37. Application made or any proceeding pending under the Insolvency and Bankruptcy Code, 2016
As per the information of the Company as on date of this report, no proceeding is pending against the Company under the Insolvency and Bankruptcy Code, 2016.
38. Companies (Auditor's Report) Order, 2020
The report as provided is self- explanatory.
39. Disclosures under Sexual Harassment of Women at Workplace (Prevention, Prohibition &Redressal) Act, 2013
The Company has adopted a policy on prevention of sexual harassment of women at workplace in accordance with the Sexual Harassment of Women at Workplace (Prevention, Prohibition and Redressal) Act, 2013 and has also created an Internal Complaints Committee headed by Mrs. A Nithya, Whole-time Director and Chief Financial Officer of the Company who directly reports to the Chairman & Managing Director. During the financial year ended 31st March 2025, the Company has not received any complaints pertaining to sexual harassment. A copy of the policy on Sexual harassment is also hosted on the website of the Company.

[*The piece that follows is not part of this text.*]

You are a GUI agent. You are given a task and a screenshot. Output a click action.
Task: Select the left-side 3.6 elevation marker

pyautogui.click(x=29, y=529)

The details of complaints is as follows:
a) Number of complaints of sexual harassment received in the year - Nil
b) Number of complaints disposed off during the year - Nil
c) Number of cases pending for more than ninety days - Nil Statement of maternity benefit compliance:
During the year under review, the company had ensured full compliance with provisions of the Maternity Benefit Act, 1961. The company remains committed to upholding rights welfare of its female employees by providing all statutory maternity benefits.
40. Directors' responsibility statement
I n accordance with the provisions of Section 134(5) of the Companies Act 2013, your directors confirm that:
a) In the preparation of the annual accounts for the financial year ended 31st March 2025, the applicable accounting standards had been followed along with
proper explanation relating to material departures;
b) The Directors had selected such accounting policies and applied them consistently and made judgments and estimates that are reasonable and prudent so as to give a true and fair view of the state of affairs of the Company as at 31st March 2024 and of the profit /loss of the Company for that period;
c) The Directors had taken proper and sufficient care for the maintenance of adequate accounting records in accordance with the provisions of the Companies Act, 2013, for safeguarding the assets of the Company and for preventing and detecting fraud and other irregularities;
d) The Directors had prepared the annual accounts on a going concern basis;
e) The Directors had devised proper systems to ensure compliance with the provisions of all applicable laws and that such systems were adequate and operating effectively; and
f) The Directors had laid down internal financial controls to be followed by the company and that such internal financial controls are adequate and were operating effectively.
41. Transfer to Investor Education and Protection Fund
The Company transferred the dividend remaining unclaimed by the members of the company to Investor Education and Protection Fund. The detail pertaining to transfer has been provided in corporate governance report.
42. Acknowledgment
Your Directors take this opportunity to offer their sincere thanks to all stakeholders including the various departments of the central and state governments, government agencies, banks, financial institutions, shareholders, customers and employees who through their continued support and co- operation have helped in your Company's progress.